[Opening Dataset entries section]
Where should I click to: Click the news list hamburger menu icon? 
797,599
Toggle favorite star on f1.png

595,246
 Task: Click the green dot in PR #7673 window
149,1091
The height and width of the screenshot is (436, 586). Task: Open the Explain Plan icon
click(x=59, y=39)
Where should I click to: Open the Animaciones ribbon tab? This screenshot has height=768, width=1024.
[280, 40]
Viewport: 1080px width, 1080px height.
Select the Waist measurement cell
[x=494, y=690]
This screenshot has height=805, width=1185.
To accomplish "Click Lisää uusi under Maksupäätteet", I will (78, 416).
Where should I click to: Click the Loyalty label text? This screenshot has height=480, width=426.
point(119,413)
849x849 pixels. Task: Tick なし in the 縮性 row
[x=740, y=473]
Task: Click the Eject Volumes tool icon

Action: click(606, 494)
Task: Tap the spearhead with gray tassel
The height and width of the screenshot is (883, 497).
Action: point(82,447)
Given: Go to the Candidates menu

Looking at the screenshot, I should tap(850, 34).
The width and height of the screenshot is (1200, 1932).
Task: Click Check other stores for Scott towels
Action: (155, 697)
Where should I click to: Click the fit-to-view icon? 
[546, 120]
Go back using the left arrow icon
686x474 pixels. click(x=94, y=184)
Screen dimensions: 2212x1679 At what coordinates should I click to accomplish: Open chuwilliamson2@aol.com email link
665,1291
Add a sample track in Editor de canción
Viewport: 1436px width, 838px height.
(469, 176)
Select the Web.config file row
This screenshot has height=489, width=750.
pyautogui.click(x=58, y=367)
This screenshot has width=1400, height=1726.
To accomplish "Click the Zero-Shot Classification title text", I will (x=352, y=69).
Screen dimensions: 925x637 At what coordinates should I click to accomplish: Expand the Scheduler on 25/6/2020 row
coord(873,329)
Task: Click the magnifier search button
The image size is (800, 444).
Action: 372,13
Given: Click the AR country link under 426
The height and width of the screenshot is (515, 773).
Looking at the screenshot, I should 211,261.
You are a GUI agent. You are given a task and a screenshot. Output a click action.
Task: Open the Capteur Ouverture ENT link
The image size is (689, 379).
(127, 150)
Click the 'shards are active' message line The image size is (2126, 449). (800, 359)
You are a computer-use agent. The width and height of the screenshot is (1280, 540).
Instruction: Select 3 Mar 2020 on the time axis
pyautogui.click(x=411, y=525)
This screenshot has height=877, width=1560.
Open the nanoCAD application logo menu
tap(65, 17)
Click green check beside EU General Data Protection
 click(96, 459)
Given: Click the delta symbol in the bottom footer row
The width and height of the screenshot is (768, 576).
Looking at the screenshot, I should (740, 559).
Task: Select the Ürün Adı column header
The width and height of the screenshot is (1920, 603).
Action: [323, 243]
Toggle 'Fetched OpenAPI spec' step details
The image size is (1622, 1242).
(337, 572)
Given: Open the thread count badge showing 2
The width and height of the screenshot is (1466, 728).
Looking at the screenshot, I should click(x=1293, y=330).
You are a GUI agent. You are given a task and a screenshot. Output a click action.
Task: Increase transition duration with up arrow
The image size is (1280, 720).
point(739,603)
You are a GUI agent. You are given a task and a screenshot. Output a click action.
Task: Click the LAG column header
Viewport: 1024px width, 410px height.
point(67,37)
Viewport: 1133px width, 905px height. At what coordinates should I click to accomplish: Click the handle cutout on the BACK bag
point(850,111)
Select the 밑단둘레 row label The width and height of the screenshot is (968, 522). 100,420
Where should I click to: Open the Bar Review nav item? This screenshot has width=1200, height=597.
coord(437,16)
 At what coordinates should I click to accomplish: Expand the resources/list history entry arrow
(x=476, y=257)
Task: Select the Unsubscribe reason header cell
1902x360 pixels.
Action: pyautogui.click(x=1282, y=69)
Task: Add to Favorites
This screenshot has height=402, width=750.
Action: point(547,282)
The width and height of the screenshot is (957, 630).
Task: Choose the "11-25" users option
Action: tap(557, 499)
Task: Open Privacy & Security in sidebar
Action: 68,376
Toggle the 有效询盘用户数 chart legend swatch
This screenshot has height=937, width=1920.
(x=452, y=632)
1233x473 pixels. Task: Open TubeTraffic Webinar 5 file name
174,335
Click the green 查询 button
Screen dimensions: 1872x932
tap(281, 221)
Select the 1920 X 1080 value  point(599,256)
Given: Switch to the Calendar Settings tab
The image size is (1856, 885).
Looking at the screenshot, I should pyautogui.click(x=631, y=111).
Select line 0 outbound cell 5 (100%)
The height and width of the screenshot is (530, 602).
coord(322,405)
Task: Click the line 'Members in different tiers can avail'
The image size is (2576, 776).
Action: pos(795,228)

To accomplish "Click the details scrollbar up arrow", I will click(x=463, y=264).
[Closing Dataset entries section]
The lines above are to be retyped exactly, with none omitted.

- Result of this task
Where should I click to: Click the news list hamburger menu icon? 
797,599
Toggle favorite star on f1.png

595,246
 Task: Click the green dot in PR #7673 window
149,1091
The height and width of the screenshot is (436, 586). Task: Open the Explain Plan icon
click(x=59, y=39)
Where should I click to: Open the Animaciones ribbon tab? This screenshot has height=768, width=1024.
[280, 40]
Viewport: 1080px width, 1080px height.
Select the Waist measurement cell
[x=494, y=690]
This screenshot has height=805, width=1185.
To accomplish "Click Lisää uusi under Maksupäätteet", I will (78, 416).
Where should I click to: Click the Loyalty label text? This screenshot has height=480, width=426.
point(119,413)
849x849 pixels. Task: Tick なし in the 縮性 row
[x=740, y=473]
Task: Click the Eject Volumes tool icon

Action: click(606, 494)
Task: Tap the spearhead with gray tassel
The height and width of the screenshot is (883, 497).
Action: point(82,447)
Given: Go to the Candidates menu

Looking at the screenshot, I should tap(850, 34).
The width and height of the screenshot is (1200, 1932).
Task: Click Check other stores for Scott towels
Action: (155, 697)
Where should I click to: Click the fit-to-view icon? 
[546, 120]
Go back using the left arrow icon
686x474 pixels. click(x=94, y=184)
Screen dimensions: 2212x1679 At what coordinates should I click to accomplish: Open chuwilliamson2@aol.com email link
665,1291
Add a sample track in Editor de canción
Viewport: 1436px width, 838px height.
(469, 176)
Select the Web.config file row
This screenshot has height=489, width=750.
pyautogui.click(x=58, y=367)
This screenshot has width=1400, height=1726.
To accomplish "Click the Zero-Shot Classification title text", I will (x=352, y=69).
Screen dimensions: 925x637 At what coordinates should I click to accomplish: Expand the Scheduler on 25/6/2020 row
coord(873,329)
Task: Click the magnifier search button
The image size is (800, 444).
Action: 372,13
Given: Click the AR country link under 426
The height and width of the screenshot is (515, 773).
Looking at the screenshot, I should 211,261.
You are a GUI agent. You are given a task and a screenshot. Output a click action.
Task: Open the Capteur Ouverture ENT link
The image size is (689, 379).
(127, 150)
Click the 'shards are active' message line The image size is (2126, 449). (800, 359)
You are a computer-use agent. The width and height of the screenshot is (1280, 540).
Instruction: Select 3 Mar 2020 on the time axis
pyautogui.click(x=411, y=525)
This screenshot has height=877, width=1560.
Open the nanoCAD application logo menu
tap(65, 17)
Click green check beside EU General Data Protection
 click(96, 459)
Given: Click the delta symbol in the bottom footer row
The width and height of the screenshot is (768, 576).
Looking at the screenshot, I should (740, 559).
Task: Select the Ürün Adı column header
The width and height of the screenshot is (1920, 603).
Action: [323, 243]
Toggle 'Fetched OpenAPI spec' step details
The image size is (1622, 1242).
(337, 572)
Given: Open the thread count badge showing 2
The width and height of the screenshot is (1466, 728).
Looking at the screenshot, I should click(x=1293, y=330).
You are a GUI agent. You are given a task and a screenshot. Output a click action.
Task: Increase transition duration with up arrow
The image size is (1280, 720).
point(739,603)
You are a GUI agent. You are given a task and a screenshot. Output a click action.
Task: Click the LAG column header
Viewport: 1024px width, 410px height.
point(67,37)
Viewport: 1133px width, 905px height. At what coordinates should I click to accomplish: Click the handle cutout on the BACK bag
point(850,111)
Select the 밑단둘레 row label The width and height of the screenshot is (968, 522). 100,420
Where should I click to: Open the Bar Review nav item? This screenshot has width=1200, height=597.
coord(437,16)
 At what coordinates should I click to accomplish: Expand the resources/list history entry arrow
(x=476, y=257)
Task: Select the Unsubscribe reason header cell
1902x360 pixels.
Action: pyautogui.click(x=1282, y=69)
Task: Add to Favorites
This screenshot has height=402, width=750.
Action: point(547,282)
The width and height of the screenshot is (957, 630).
Task: Choose the "11-25" users option
Action: tap(557, 499)
Task: Open Privacy & Security in sidebar
Action: 68,376
Toggle the 有效询盘用户数 chart legend swatch
This screenshot has height=937, width=1920.
(x=452, y=632)
1233x473 pixels. Task: Open TubeTraffic Webinar 5 file name
174,335
Click the green 查询 button
Screen dimensions: 1872x932
tap(281, 221)
Select the 1920 X 1080 value  point(599,256)
Given: Switch to the Calendar Settings tab
The image size is (1856, 885).
Looking at the screenshot, I should pyautogui.click(x=631, y=111).
Select line 0 outbound cell 5 (100%)
The height and width of the screenshot is (530, 602).
coord(322,405)
Task: Click the line 'Members in different tiers can avail'
The image size is (2576, 776).
Action: pos(795,228)

To accomplish "Click the details scrollbar up arrow", I will click(x=463, y=264).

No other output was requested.